Page extract >>
"""
Scientists find way to reverse type 1 diabetes in mice

When a young person is diagnosed with type 1 diabetes, it can affect his or her entire family due to the common belief that type 1 diabetes is more difficult to manage than type 2 diabetes.

Some reasons why the former is considered more serious are that it is typically diagnosed in children who require constant help with diabetes management from their parents. Also, individuals who have type 1 diabetes do not produce any insulin naturally in their bodies, which is a hormone needed to remove sugar molecules from the blood and transport them to areas of the body where they can be converted into energy. This means that type 1 diabetics may be more susceptible to instances of dangerously high or low blood sugar levels, compared to individuals with type 2 diabetes whose bodies make insulin but do not respond to it.

For these reasons, researchers are increasingly looking for new diabetes medications and treatments that may help reverse or reduce symptoms of the disease.

Recently, a study presented at the Endocrine Society's 93rd Annual Meeting showed that gene therapy was 78 percent effective in reversing type 1 diabetes in mice.

The scientists explained that in people with type 1 diabetes, T cells destroy insulin-producing beta cells. Therefore, they created a gene therapy that creates new beta cells and a second stage of treatment that blocks the mice's immune systems from killing the fresh cells.

The study's results showed that 78 percent of the mice remained diabetes-free in the long term, while the rest only experienced short-lived relief.

"T cells are the predominant part of islet destruction, but other pathways, including beta cells could also contribute, meaning we would need to target those pathways as well," said lead researcher Vijay Yechoor, MD.

He said that although the gene therapy was not 100 percent effective, it provides a foundation for future diabetes treatments.
"""
Required tasks >>
1) List each distinct number written in digits in the diabetes article, in order of first appearance.
2) Reproduce the diabetes article word for word, starting with "The scientists explained" and going on through "future diabetes treatments.".

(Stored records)
"""
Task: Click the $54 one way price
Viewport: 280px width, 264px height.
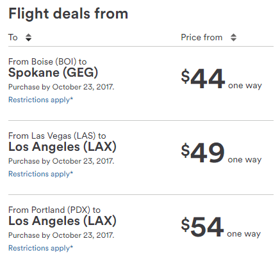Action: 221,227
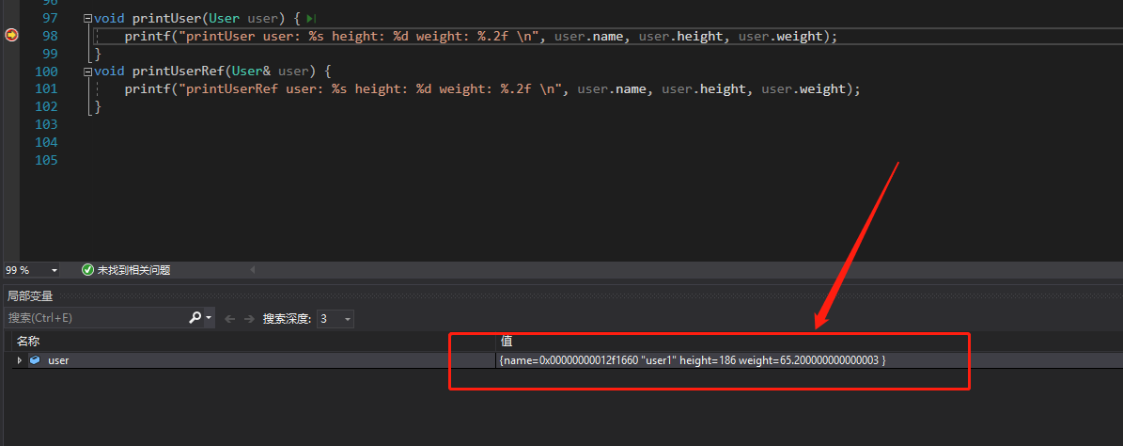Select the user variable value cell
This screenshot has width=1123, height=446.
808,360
"""
Responses in order >>
1) 1, 2, 93rd, 78, 100

2)
The scientists explained that in people with type 1 diabetes, T cells destroy insulin-producing beta cells. Therefore, they created a gene therapy that creates new beta cells and a second stage of treatment that blocks the mice's immune systems from killing the fresh cells.

The study's results showed that 78 percent of the mice remained diabetes-free in the long term, while the rest only experienced short-lived relief.

"T cells are the predominant part of islet destruction, but other pathways, including beta cells could also contribute, meaning we would need to target those pathways as well," said lead researcher Vijay Yechoor, MD.

He said that although the gene therapy was not 100 percent effective, it provides a foundation for future diabetes treatments.